El sistema de vivienda actual, regulado para que las casas sean un bien de mercado que da rentabilidad a unos a costa de otros, es incompatible con un sistema educativo que se pretende universal, de calidad, para todos y todas, en igualdad de oportunidades. La “rentabilidad” de la que presume el mercado inmobiliario no solo destroza la capacidad económica de las familias inquilinas, también se lleva por delante su bienestar mental, su atención y regulación emocional, su tiempo, sus relaciones familiares y trayectorias educativas. 

Si los docentes madrileños tenemos que acudir a la manifestación por la vivienda del próximo 13 de octubre, no es sólo porque nuestro salario no sea ya capaz de garantizarnos acceder a una vivienda a una distancia razonable de nuestro centro de trabajo. Es el momento de denunciar que en este contexto, los profesores difícilmente podemos hacer nuestra labor. Sin vivienda asegurada para nuestro alumnado y sus unidades familiares, no hay lugar para el aprendizaje y el desarrollo evolutivo adecuado que busca la educación primaria y secundaria.

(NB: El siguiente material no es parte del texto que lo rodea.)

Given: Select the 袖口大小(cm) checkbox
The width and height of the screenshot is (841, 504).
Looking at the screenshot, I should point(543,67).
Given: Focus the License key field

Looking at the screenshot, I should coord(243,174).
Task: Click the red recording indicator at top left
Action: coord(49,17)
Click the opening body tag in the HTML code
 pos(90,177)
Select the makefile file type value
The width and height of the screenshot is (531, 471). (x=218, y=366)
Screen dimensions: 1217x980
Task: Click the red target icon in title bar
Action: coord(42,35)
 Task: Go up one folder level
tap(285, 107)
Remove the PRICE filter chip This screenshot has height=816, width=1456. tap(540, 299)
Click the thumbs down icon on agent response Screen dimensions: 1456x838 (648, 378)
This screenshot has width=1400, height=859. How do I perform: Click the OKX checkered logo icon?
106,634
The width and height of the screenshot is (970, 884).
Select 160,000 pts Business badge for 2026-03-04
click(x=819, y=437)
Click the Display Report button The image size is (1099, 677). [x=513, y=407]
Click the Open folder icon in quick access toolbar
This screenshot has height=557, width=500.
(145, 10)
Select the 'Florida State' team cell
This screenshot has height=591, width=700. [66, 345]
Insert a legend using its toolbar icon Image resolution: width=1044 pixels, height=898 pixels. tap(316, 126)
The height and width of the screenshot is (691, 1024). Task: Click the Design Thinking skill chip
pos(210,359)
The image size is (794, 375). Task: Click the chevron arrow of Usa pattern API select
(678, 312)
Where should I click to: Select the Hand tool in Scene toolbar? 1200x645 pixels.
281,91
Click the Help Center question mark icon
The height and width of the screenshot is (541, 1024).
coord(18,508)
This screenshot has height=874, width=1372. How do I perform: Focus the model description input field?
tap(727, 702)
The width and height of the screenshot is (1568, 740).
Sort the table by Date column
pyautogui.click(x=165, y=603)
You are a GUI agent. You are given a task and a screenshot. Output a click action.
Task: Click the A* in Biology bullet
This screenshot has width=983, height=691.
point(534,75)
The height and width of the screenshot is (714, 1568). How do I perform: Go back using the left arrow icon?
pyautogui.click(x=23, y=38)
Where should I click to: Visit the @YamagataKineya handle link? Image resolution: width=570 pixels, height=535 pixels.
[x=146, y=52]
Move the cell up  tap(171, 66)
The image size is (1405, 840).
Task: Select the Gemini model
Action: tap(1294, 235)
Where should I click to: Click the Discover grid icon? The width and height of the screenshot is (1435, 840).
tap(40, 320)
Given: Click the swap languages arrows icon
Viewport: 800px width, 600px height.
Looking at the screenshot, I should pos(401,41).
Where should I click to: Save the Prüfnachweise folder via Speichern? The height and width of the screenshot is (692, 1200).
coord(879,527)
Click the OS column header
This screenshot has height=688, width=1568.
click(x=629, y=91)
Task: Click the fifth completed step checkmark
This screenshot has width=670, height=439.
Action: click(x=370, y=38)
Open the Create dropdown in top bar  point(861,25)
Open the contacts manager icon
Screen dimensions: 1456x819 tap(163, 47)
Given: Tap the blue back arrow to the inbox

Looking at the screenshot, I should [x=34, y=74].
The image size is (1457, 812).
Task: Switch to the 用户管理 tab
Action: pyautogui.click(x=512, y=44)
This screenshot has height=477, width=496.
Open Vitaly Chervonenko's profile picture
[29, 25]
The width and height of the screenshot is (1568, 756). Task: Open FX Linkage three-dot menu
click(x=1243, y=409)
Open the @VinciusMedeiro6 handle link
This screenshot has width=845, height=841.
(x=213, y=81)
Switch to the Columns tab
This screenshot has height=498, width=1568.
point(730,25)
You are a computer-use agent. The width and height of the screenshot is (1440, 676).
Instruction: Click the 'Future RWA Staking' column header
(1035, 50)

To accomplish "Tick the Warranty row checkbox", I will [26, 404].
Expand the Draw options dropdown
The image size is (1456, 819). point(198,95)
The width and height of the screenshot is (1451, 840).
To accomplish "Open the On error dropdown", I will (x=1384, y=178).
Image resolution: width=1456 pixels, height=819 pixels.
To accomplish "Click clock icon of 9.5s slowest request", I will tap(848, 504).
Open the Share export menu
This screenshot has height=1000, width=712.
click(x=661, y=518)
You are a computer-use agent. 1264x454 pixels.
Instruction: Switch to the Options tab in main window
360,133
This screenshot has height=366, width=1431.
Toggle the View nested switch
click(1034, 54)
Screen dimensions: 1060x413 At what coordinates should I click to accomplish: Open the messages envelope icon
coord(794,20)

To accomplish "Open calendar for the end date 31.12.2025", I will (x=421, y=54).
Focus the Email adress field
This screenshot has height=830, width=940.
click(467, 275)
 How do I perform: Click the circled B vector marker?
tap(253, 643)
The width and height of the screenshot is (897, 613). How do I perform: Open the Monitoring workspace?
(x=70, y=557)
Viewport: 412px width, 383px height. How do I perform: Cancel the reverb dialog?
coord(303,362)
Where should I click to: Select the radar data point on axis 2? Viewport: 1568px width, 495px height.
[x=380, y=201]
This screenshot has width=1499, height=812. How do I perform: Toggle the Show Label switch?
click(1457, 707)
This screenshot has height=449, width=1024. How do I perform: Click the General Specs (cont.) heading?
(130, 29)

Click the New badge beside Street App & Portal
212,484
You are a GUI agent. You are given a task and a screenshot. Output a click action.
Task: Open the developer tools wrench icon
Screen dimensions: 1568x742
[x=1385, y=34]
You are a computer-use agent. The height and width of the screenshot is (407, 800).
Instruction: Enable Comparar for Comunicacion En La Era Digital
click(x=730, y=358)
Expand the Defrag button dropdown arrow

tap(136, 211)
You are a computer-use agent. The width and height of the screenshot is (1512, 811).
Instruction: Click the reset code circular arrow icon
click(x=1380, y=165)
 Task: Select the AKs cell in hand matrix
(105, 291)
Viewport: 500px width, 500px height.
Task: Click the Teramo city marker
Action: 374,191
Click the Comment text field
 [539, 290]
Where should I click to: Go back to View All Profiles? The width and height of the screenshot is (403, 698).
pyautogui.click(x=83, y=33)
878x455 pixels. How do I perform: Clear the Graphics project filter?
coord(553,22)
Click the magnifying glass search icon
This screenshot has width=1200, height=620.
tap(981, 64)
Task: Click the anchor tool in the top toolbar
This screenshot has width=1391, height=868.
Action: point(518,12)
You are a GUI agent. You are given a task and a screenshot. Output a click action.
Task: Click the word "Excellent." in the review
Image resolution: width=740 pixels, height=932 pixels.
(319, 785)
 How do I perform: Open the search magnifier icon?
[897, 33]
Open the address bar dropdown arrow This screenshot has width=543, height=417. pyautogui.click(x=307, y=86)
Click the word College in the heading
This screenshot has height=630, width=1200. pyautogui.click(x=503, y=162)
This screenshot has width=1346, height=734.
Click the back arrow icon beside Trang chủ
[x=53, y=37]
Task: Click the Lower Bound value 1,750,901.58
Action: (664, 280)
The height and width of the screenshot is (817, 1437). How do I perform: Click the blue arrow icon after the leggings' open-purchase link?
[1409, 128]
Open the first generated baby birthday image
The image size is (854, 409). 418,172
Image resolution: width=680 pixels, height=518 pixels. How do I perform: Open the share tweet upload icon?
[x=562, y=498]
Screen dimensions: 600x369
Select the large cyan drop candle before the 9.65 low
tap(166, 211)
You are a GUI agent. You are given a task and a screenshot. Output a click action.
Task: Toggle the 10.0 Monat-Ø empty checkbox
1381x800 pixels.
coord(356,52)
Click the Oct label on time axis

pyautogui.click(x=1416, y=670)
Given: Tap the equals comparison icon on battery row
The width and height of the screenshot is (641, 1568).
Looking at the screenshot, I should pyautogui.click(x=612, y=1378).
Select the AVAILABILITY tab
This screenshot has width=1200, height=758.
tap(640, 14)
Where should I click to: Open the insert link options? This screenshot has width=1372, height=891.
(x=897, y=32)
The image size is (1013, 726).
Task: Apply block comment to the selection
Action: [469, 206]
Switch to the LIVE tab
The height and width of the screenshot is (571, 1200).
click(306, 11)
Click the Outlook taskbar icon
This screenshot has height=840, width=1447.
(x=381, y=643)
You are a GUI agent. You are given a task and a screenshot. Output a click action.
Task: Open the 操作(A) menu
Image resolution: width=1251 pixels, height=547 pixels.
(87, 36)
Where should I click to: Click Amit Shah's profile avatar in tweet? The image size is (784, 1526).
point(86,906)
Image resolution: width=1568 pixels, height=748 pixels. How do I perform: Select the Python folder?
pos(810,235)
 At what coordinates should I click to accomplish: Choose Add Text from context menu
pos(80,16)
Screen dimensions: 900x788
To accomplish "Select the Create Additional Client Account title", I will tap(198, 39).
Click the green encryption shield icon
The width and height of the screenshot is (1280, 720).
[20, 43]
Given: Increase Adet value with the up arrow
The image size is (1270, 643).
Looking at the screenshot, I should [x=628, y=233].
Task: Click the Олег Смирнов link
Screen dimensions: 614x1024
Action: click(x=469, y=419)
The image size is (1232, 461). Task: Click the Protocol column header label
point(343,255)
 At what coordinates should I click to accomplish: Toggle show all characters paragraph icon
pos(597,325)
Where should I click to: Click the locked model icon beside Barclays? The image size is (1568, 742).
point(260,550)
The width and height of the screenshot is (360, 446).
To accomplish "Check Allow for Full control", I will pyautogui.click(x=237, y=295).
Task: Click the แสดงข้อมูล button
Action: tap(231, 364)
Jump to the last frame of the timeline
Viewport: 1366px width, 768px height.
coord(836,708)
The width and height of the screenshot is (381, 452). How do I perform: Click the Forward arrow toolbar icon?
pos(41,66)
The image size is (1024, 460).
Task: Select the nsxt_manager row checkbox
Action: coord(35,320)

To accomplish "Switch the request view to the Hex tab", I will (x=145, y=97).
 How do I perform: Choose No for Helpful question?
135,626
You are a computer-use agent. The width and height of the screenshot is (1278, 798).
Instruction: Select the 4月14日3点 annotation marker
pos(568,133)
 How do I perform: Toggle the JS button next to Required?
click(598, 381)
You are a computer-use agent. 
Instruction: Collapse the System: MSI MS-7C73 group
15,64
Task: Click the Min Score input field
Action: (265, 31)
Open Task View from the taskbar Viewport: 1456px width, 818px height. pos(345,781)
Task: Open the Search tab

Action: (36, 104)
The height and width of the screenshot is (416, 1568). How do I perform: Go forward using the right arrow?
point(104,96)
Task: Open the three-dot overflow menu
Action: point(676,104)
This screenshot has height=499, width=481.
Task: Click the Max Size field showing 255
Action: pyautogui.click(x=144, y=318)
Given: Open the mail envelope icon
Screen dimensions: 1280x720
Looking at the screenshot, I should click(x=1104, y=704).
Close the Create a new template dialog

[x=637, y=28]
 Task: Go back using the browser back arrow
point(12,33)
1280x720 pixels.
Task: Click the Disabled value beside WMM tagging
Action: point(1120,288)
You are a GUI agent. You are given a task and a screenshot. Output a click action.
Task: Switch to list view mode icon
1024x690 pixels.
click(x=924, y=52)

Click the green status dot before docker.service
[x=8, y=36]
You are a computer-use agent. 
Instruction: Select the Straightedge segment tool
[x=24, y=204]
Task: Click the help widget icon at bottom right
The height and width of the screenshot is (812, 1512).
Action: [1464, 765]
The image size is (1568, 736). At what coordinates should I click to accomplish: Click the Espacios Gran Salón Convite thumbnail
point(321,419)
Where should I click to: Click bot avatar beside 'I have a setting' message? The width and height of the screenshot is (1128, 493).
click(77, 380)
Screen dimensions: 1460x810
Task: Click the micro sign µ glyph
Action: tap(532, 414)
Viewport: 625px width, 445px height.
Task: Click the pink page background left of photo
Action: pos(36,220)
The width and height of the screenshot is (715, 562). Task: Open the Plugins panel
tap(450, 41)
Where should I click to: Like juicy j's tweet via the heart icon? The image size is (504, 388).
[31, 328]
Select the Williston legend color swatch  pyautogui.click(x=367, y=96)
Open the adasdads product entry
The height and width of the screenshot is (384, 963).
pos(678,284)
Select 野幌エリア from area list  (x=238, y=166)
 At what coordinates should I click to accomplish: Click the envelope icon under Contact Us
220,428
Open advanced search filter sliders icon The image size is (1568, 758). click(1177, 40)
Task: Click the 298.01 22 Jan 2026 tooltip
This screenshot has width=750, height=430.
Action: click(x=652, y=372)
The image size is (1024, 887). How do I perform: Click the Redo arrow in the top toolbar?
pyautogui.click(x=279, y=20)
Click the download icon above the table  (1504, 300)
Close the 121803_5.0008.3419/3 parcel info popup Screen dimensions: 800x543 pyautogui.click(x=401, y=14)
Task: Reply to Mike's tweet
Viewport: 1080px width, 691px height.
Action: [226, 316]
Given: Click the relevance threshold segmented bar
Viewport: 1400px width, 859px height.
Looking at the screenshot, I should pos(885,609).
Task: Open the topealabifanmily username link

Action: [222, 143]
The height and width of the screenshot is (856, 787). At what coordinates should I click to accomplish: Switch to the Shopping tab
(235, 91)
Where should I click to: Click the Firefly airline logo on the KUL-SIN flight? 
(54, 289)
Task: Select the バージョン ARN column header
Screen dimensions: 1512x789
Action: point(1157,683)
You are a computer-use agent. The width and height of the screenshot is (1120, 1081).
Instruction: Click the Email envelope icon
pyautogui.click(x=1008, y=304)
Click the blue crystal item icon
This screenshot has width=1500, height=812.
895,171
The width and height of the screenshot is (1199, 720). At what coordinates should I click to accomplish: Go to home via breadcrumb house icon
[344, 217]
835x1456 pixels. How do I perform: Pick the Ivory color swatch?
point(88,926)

Así, las propuestas de bajar el precio de los alquileres y cualquier medida para prohibir la especulación con la vivienda, se convierten hoy en medidas esencialmente educativas, al igual que lo fue en su momento legislar para que cualquier padre o madre pudiera salir del trabajo para hablar con la tutora de su hijo o acudir a la reunión de familias en en el centro.

Este 13 de octubre, todas aquellas personas que defendemos el derecho a la educación debemos defender que la vivienda es, por encima de todo, una necesidad básica y un derecho.